EXERCISE PROMPT: Look through the entries below and copy exactly the part that begins with the line containing "The height and" and ends with the line containing "Given: Open a new tab with plus button". Do not copy the pictures.

DATA FOR ANALYSIS:

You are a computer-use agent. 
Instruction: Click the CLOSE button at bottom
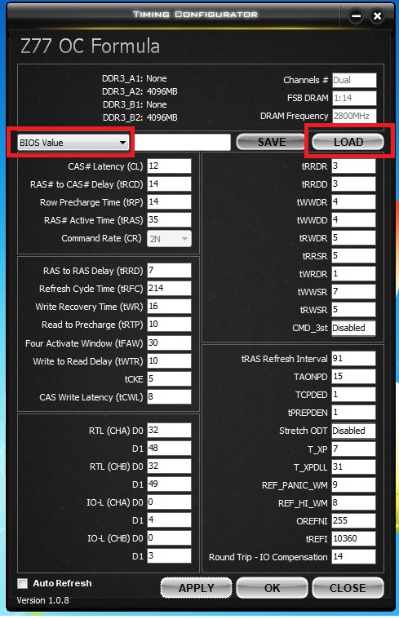348,588
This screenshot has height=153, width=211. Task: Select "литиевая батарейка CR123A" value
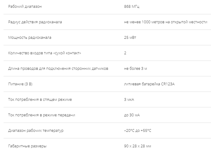click(x=149, y=84)
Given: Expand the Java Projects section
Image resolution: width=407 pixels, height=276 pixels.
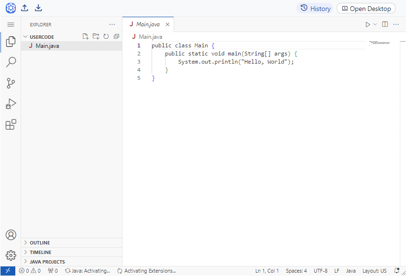Looking at the screenshot, I should (x=47, y=262).
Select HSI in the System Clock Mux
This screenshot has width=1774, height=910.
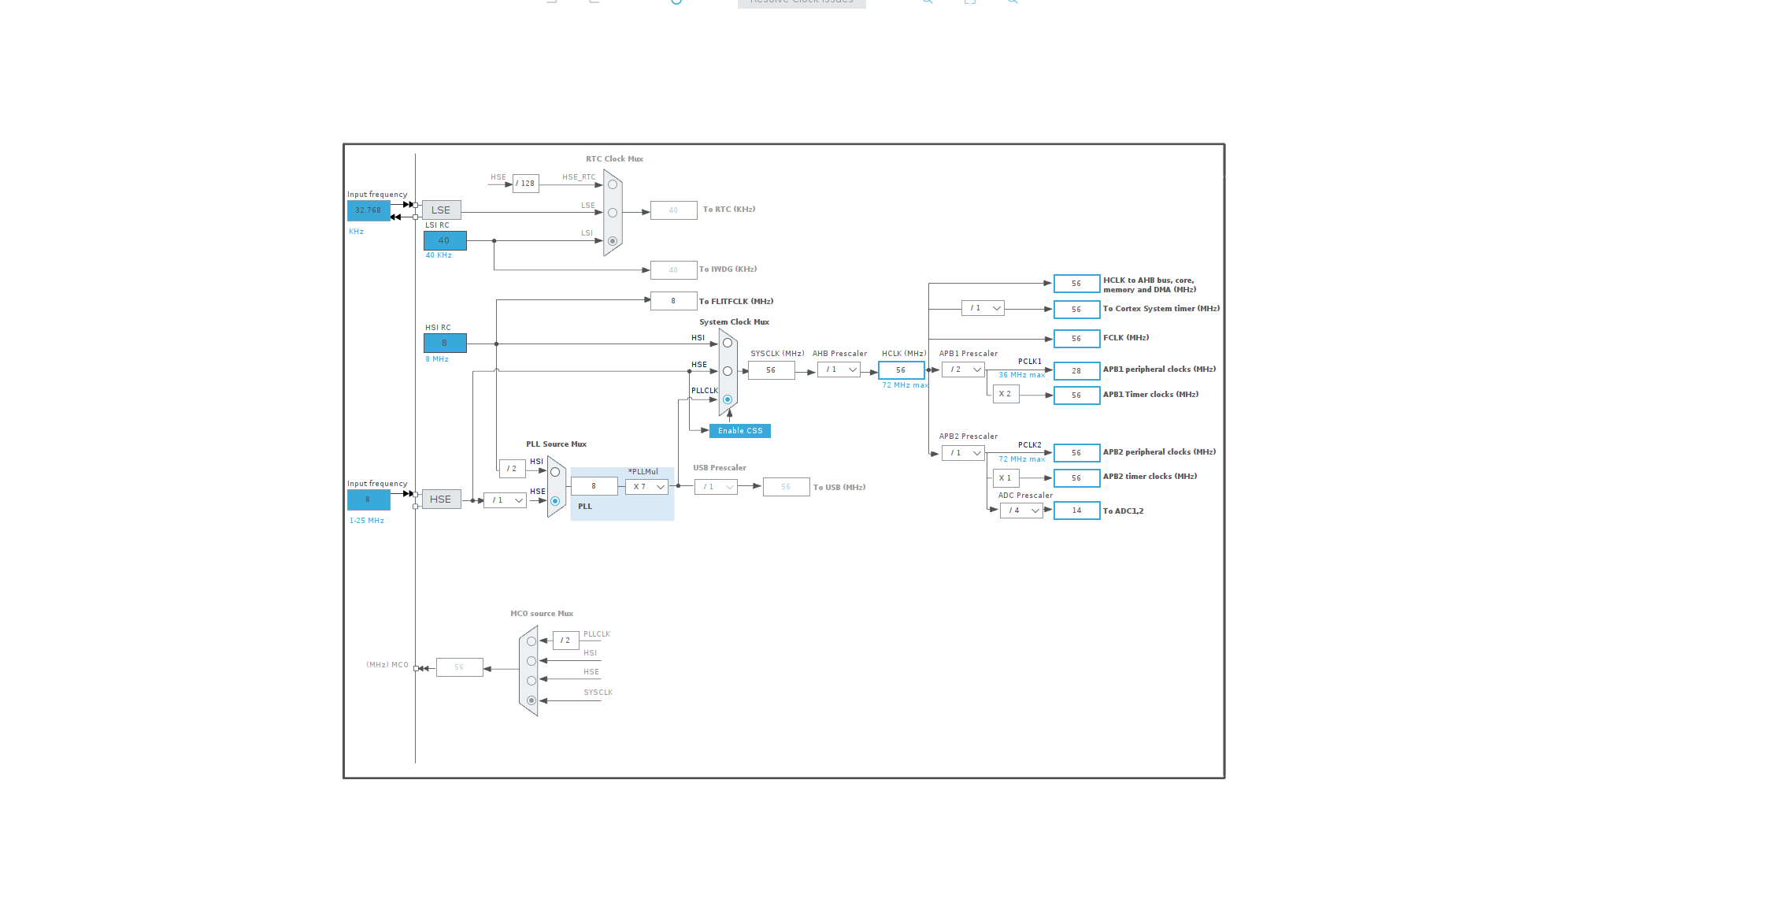coord(728,343)
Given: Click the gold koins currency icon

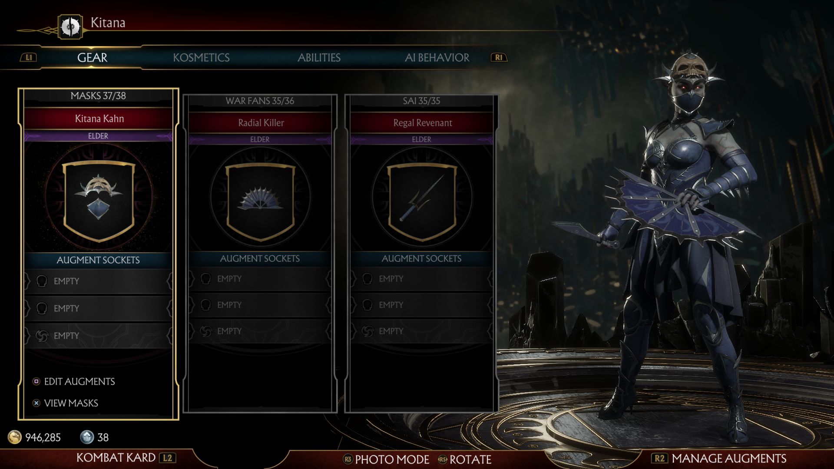Looking at the screenshot, I should click(15, 437).
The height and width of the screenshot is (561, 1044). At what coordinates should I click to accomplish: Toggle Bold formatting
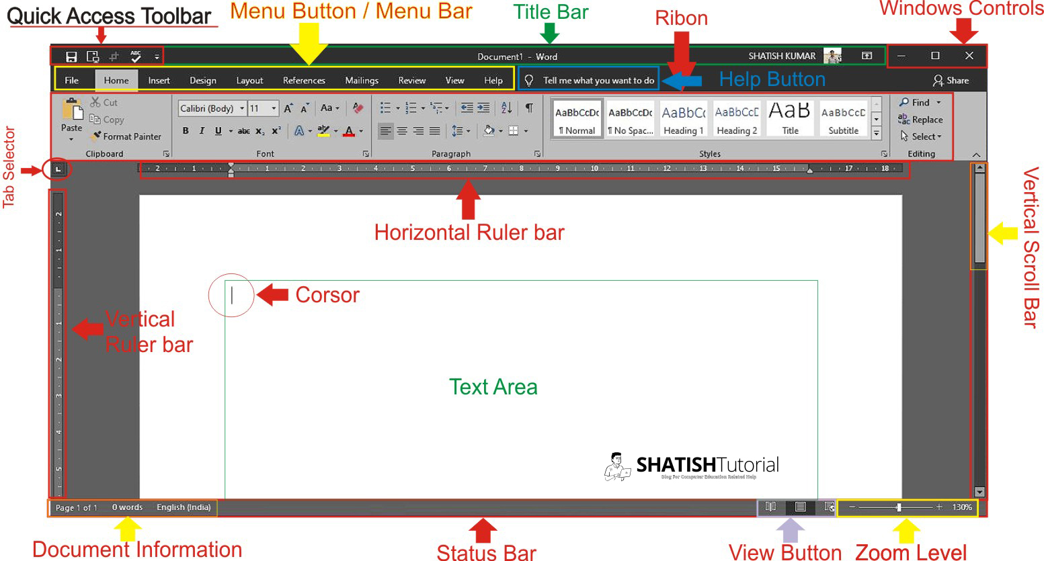[x=186, y=131]
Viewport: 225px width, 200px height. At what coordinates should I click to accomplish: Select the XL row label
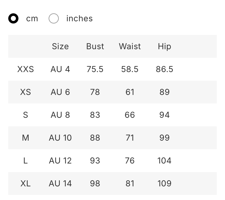click(x=25, y=183)
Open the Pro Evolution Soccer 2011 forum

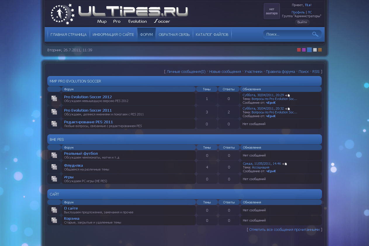(x=88, y=110)
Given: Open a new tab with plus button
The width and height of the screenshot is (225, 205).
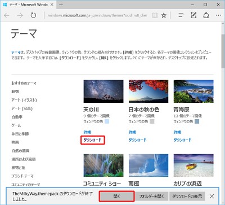Looking at the screenshot, I should (x=61, y=5).
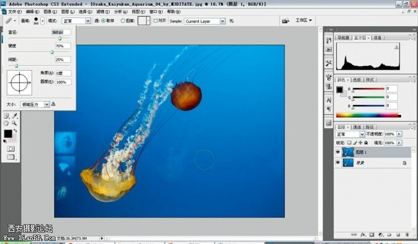Viewport: 418px width, 244px height.
Task: Expand the 钢笔压力 size control dropdown
Action: pyautogui.click(x=47, y=104)
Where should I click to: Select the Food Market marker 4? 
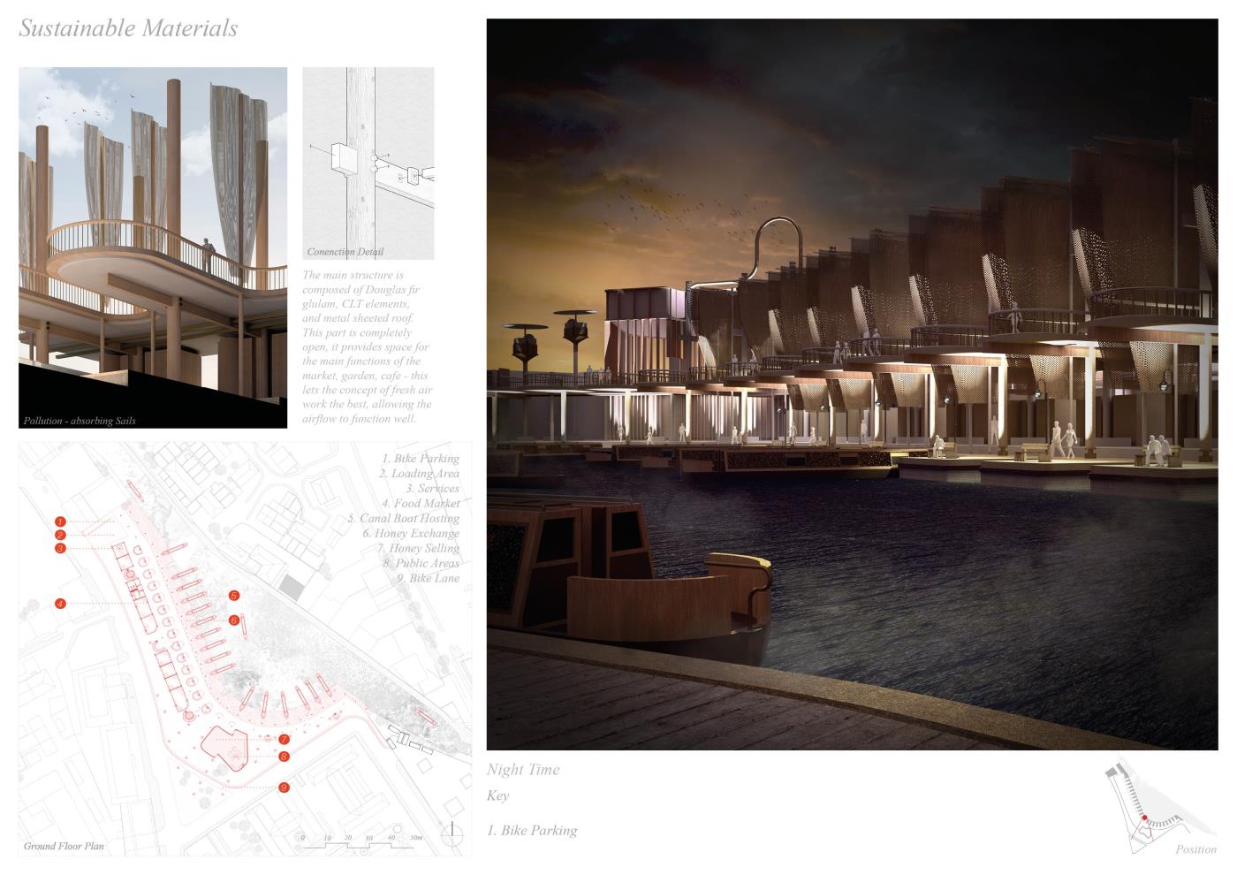60,605
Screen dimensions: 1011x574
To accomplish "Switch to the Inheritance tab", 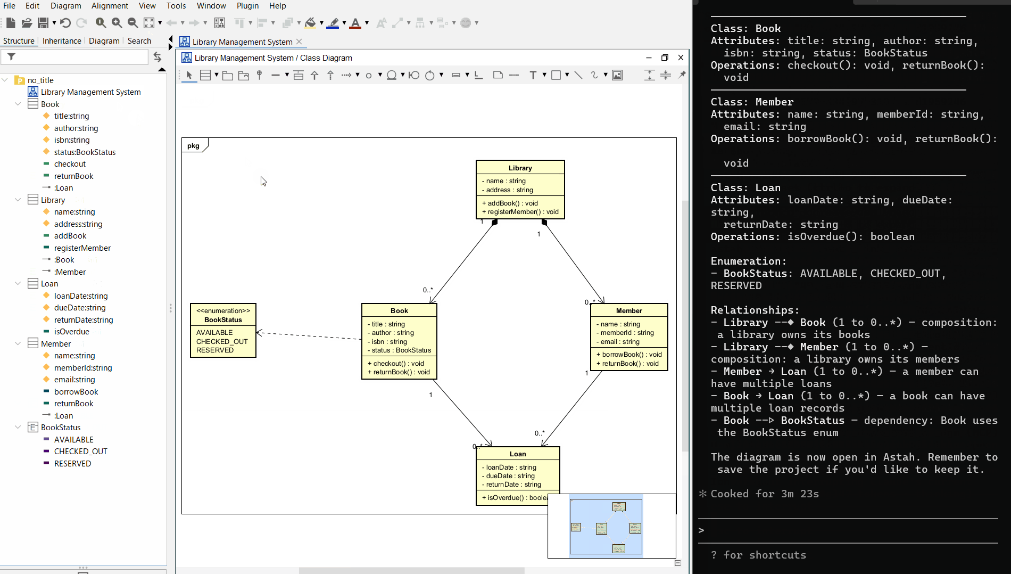I will point(62,41).
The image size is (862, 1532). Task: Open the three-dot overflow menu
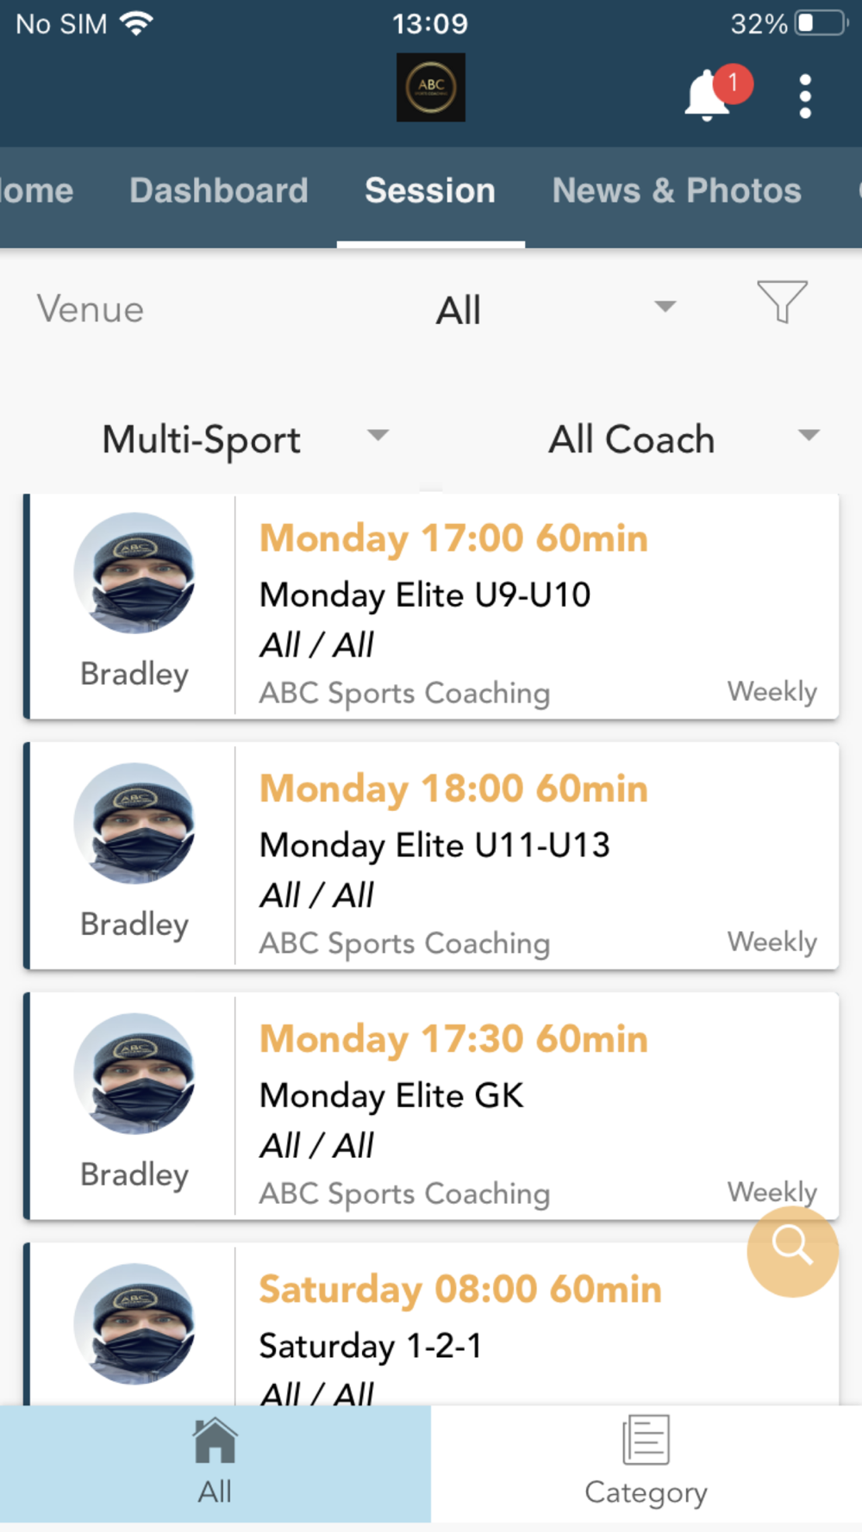pos(805,96)
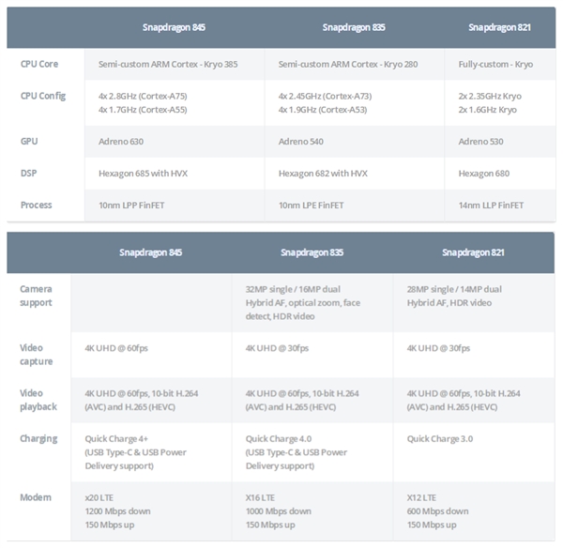Viewport: 563px width, 548px height.
Task: Click the Snapdragon 845 header in top table
Action: [175, 28]

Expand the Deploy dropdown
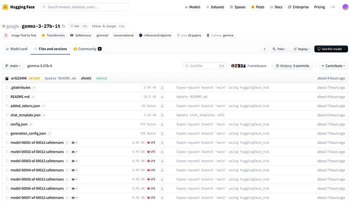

YOUR RESPONSE:
The height and width of the screenshot is (561, 1044). At what coordinates should I click to accomplish: Toggle Bold formatting
[x=186, y=131]
Viewport: 225px width, 200px height. At what coordinates should I click to accomplish: Select the XL row label
click(x=25, y=183)
Open the Pro Evolution Soccer 2011 forum

(x=88, y=110)
Given: Open a new tab with plus button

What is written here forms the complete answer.